Karlsson then turns to the nightside of the tree and his discussion of the Qliphoth is probably the most definitive and cogent consideration in print. There’s little of Kenneth Grant-styled purple prose here with all of its wallowing in the grotesque, despite the dark subject matter. Although, in saying that, that word dark does seem to spring up a lot. Adepts aren’t just adepts, they’re dark adepts, shadows are dark shadows (the best kind of shadows, right kids?), both illumination and alchemical processes are dark, and quite quite quite surprisingly, the Abyss is dark; all this on one page… whoops, I mean, all this on one dark page.
The ten qliphoth are each presented with in-depth descriptions, running from Lilith (instead of Nehemoth) to Thaumiel. Karlsson follows this with the book’s practical content in the form of some qliphothic invocations, a consideration of magic squares and a visualisation of a journey through one of the tunnels of Set that join the qliphoth together. The four qliphothic invocations are directed towards the first four qliphoth (Lilith, Gamliel, Samael and A’arb Zaraq) and are prefaced by a fairly standard ceremonial ritual with cast circles, knives, wands and incense. The invocations address the spirits of each of these qliphoth: Naamah for the qliphoth of Lilith, and confusingly, Lilith (the entity) for the qliphoth of Gamaliel, with Andramelech kicking it old school style for Samael and Baal for A’arb Zaraq. The one tunnel visualisation presented here is for Thantifaxath (with a promise that visualisations for the other twenty-one tunnels are available to Dragon Rouge initiates), in which the participants is led into a mountain within which they encounter a naked female figure carrying two bloody crescents.
Karlsson gives sigils for the 22 spirits of the qliphothic tunnels of Set that are different from those originally printed by Crowley in Liber CCXXXI. And it’s probably a good thing too, given how dorky some of them were. Yes, I’m talking about you, Tzuflifu. Don’t look so surprised, Hemethterith! And is it just me, Thantifaxath, or do you look like a tortoise wired up to a couple of batteries? In contrast to Crowley’s idiosyncratic originals, Karlsson’s updated sigils have a pleasing and consistent aesthetic that is very much indicative of image-conscious modern magick, all lovely rings, crescents and tapered swirlies. The sigils for the qliphoth themselves are also rather nice and follow a similar style.
In his final section, Karlsson turns to goetic magic with an overview of ritual procedure for invocation before listing the sigils and characteristics of the 72 demons of the Goetia. There’s nothing particularly new here and by the time you get to Andromalus and his ability to return stolen property, the only thing you might want returned is all your time spent reading about his 71 predecessors.

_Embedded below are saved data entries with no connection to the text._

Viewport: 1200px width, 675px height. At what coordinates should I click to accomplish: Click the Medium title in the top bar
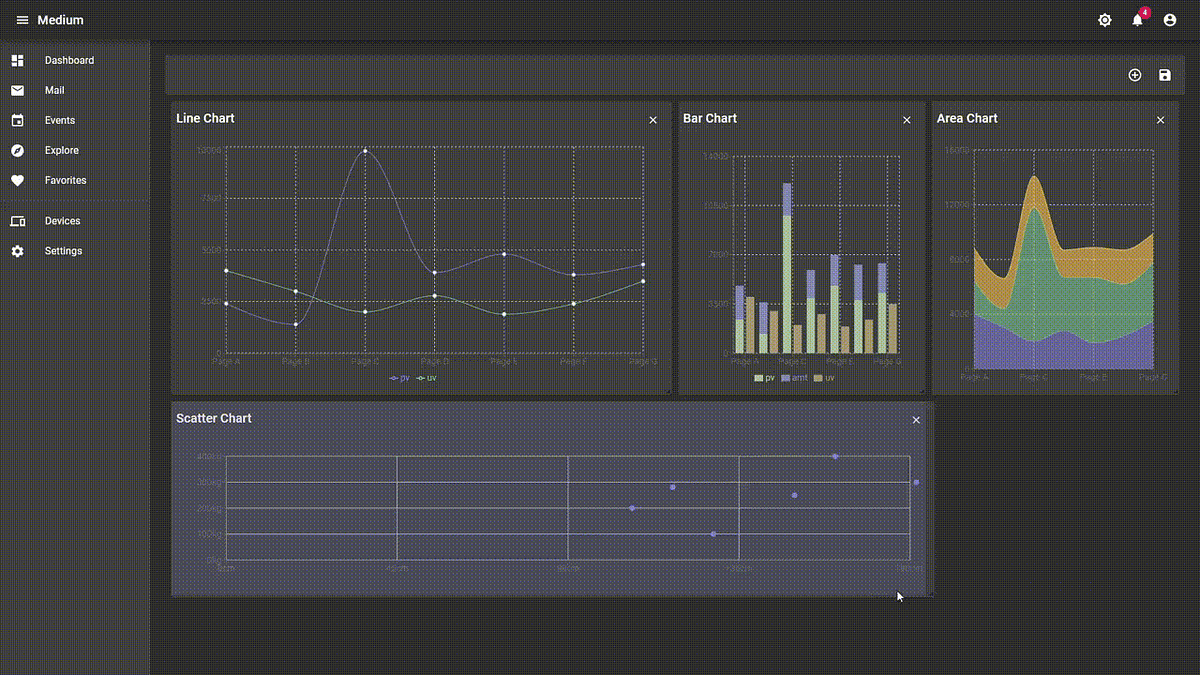coord(58,19)
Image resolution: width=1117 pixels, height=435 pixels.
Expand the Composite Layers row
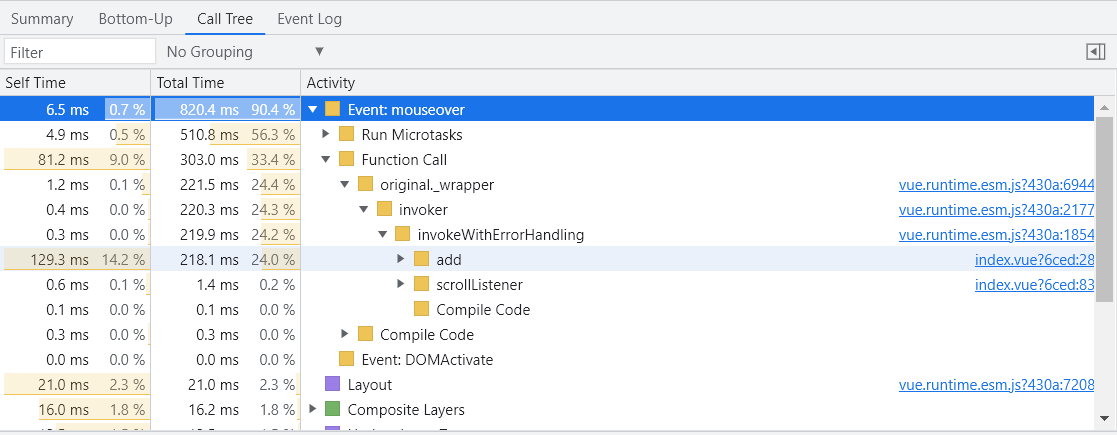(x=313, y=410)
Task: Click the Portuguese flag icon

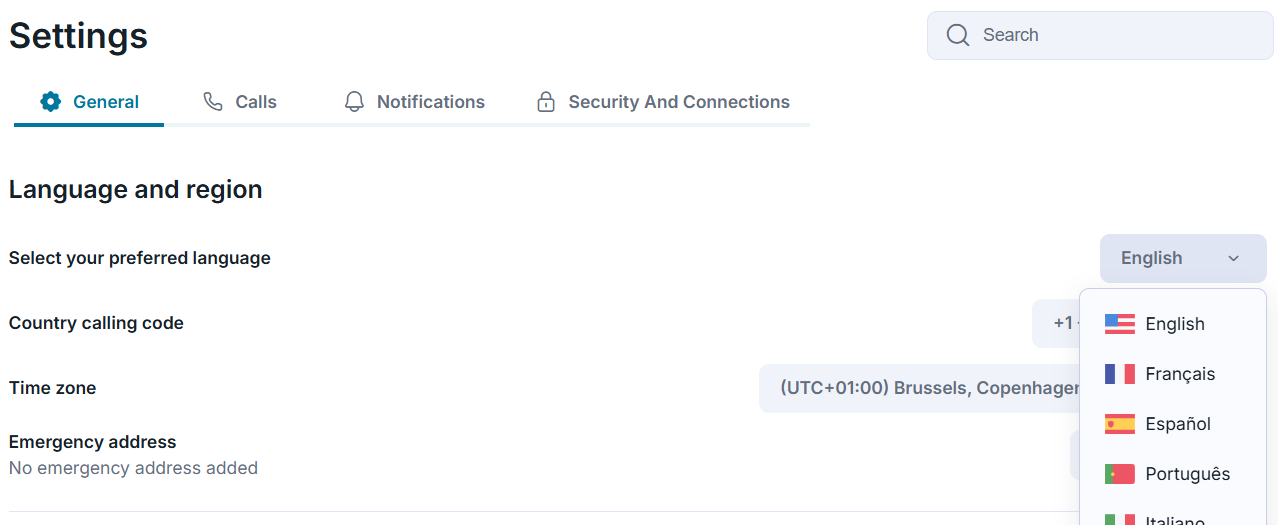Action: tap(1120, 474)
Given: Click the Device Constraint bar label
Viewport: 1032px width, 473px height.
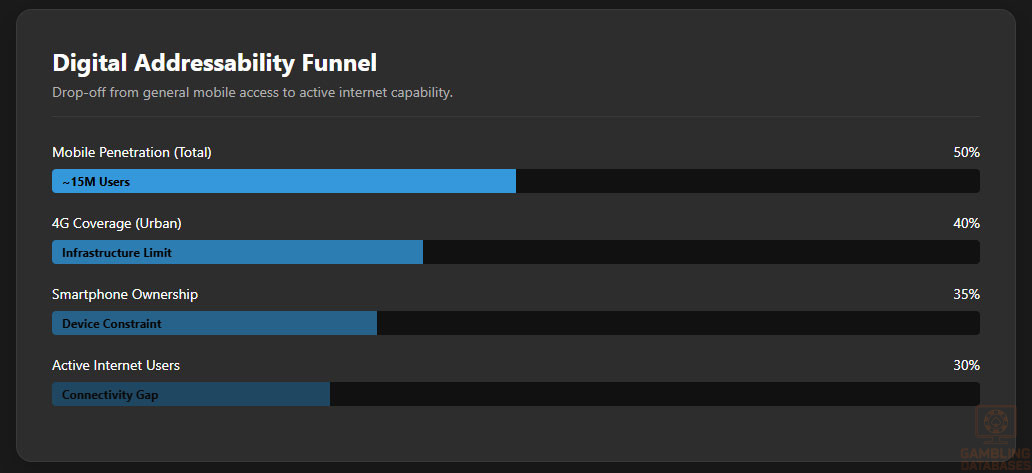Looking at the screenshot, I should (x=112, y=324).
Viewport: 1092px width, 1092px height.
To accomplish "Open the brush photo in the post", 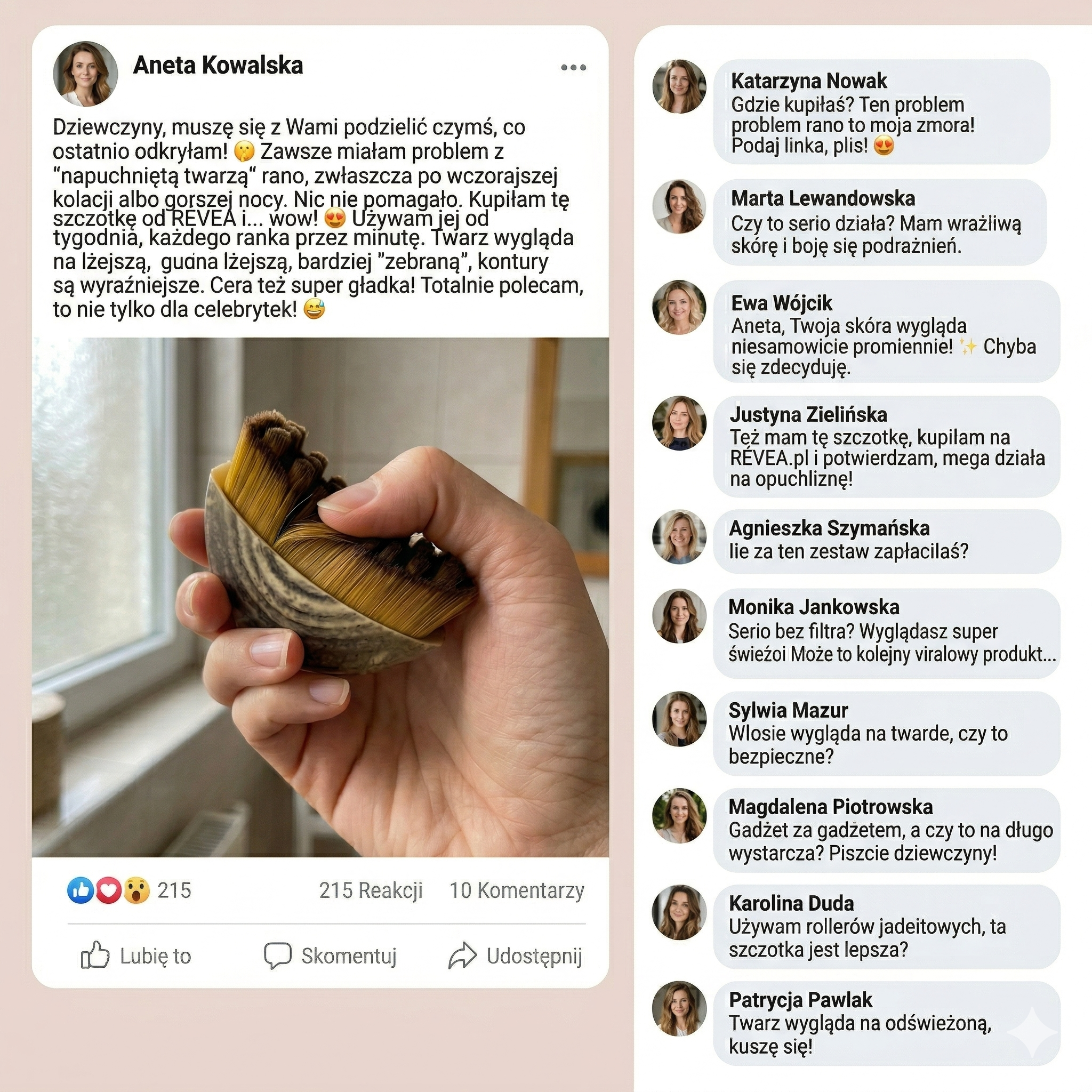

All in all, this is a valuable addition to nightside literature, if only because of its thoroughness and its coherence that contrasts sharply with Kenneth Grant’s wonderful, but ultimately infuriating, incoherence. It is clearly written from the perspective of Karlsson’s Dragon Rouge order and as such gives an interesting insight into their system; and for that matter, into the themes of the metal band Therion, for whom Karlsson is lyricist. The book’s goetic section feels unnecessary, and the time and space spent on the 72 familiar faces of demonology could perhaps have gone into a similar but inherently more interesting summary of the tunnels of Set and their denizens.